A proposal in Springfield to toughen penalties for sexual predators could be used several times a year in Ogle County, according to State's Attorney Doug Floski.

A bill scheduled to be introduced in the Illinois House of Representatives would make it easier for prosecutors to petition the courts to declare a sex offender a sexually dangerous person. Once that designation has been made an offender could be held indefinitely until the courts determine the defendant is no longer a threat.

"What this would allow us to do is treat offenders with regard to what they might do, not just based on what they have already done. It truely is crime prevention," Floski said. "We often have offenders whose crimes makes them extremely likely to offend; this law will help us deal with that problem."

Currently, prosecutors often ask for the sexually dangerous person designation which carries the potential for longer incarceration, instead of seeking criminal charges against a repeat sex offender. This bill would allow them to ask judges to consider the issue when a defendant is nearing the end of a traditional prison term in cases where the defendant has received no treatment in prison or has not responded to treatment.

"This allows us to evaluate the effect prison therapy has had on an individual," Floski said, "Since therapy is optional for imprisoned sex offenders, we know that very few actually receive any help. With this law, we could go to a judge and explain that this offender is just as dangerous, if not more so, than the day he was sentenced. It gives the courts and the community some control."

That likelihood to reoffend is the primary reason Floski and many prosecutors in Illinois are endorsing the proposal.

"Under most circumstances, once a person has paid their debt to society, they should be released from the state's oversight." Floski said, "However, we know that sex offenders, particularly those who prey on children, have the highest rate or recidivism of any criminal."
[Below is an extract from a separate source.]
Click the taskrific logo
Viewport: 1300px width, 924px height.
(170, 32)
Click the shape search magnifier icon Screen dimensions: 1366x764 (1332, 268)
The Sexually Dangerous Person Act came into law in Illinois in response to those statistics. Though different studies show different numbers, Floski said he is familiar with research showing the recidivism rate among sex offenders of children to be as high as 70 percent.
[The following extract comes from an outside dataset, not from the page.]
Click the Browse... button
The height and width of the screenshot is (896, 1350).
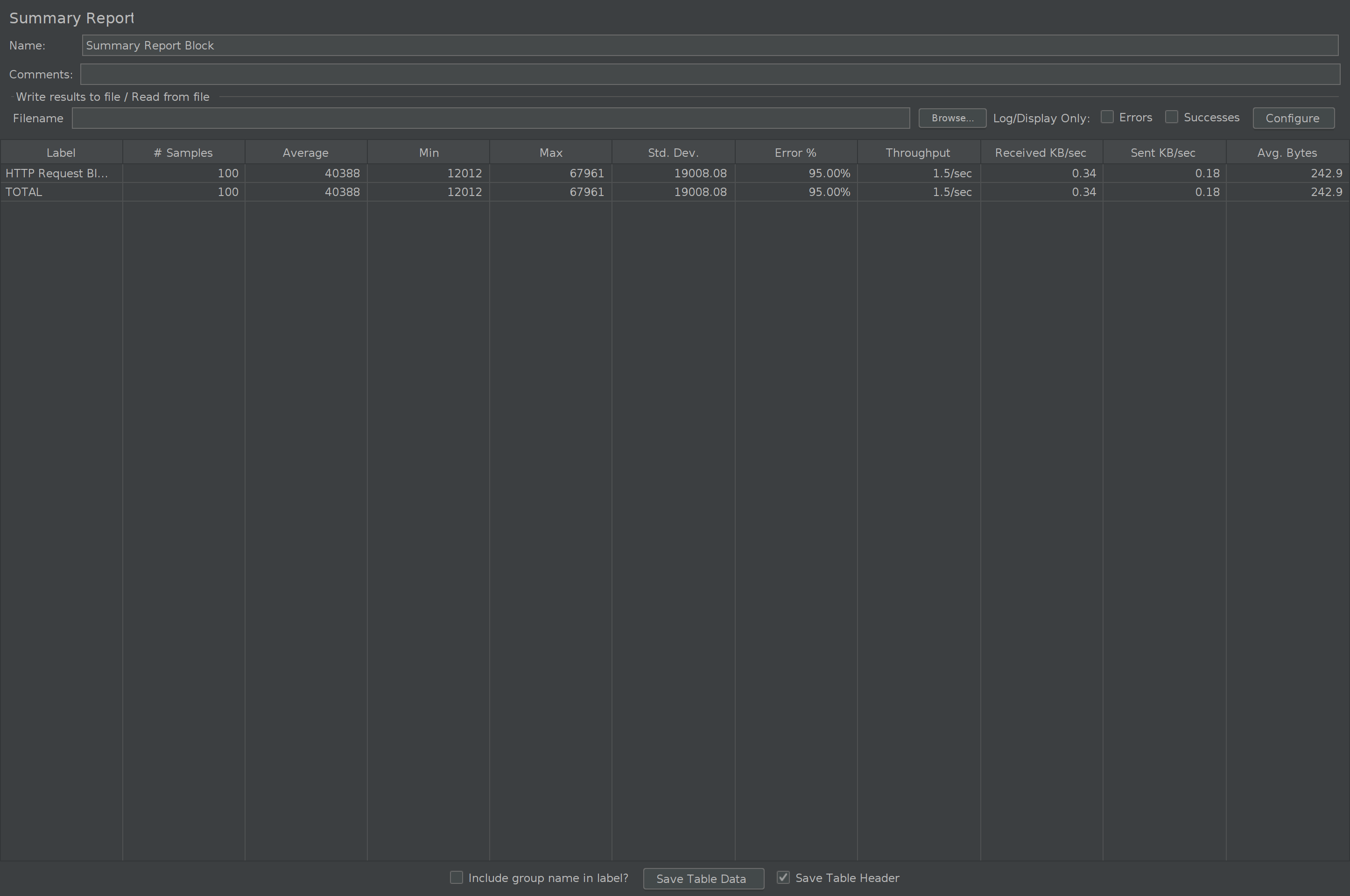point(952,118)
"There is some recent evidence that therapy can be effective with some of those defendants," Floski said. "For those who don't respond however, we have to be able to keep them off the streets."

Floski said his office has already had three defendants declared sexually dangerous: they are among 89 defendants incarcerated in Illinois under that designation.

To have someone declared sexually dangerous, prosecutors must show that a defendant has a mental disorder for more than a year, that the disorder causes him to commit sex offenses, and that he has a history of prior sex offenses.

Once the designation has been made, the defendant cannot be freed until he peitions the court not more than once a year and presents a psychiatric testimony that he is no longer dangerous. Floski called it a very high standard of proof, one that offers the community a great deal of protection.

"The Sexually Dangerous Person Act is a good law and it has been working for us here in Ogle County, " Floski said. "what this new proposal would do is fine tune it, make it even more effective at protecting our communities from repeat sex offenders."